■ **Your objective**
Your task is to output every record exactly as it is given.

■ **Data section**
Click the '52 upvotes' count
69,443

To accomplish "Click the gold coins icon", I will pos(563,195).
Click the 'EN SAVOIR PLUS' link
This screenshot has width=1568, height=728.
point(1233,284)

■ **Exercise solution**
Click the '52 upvotes' count
69,443

To accomplish "Click the gold coins icon", I will pos(563,195).
Click the 'EN SAVOIR PLUS' link
This screenshot has width=1568, height=728.
point(1233,284)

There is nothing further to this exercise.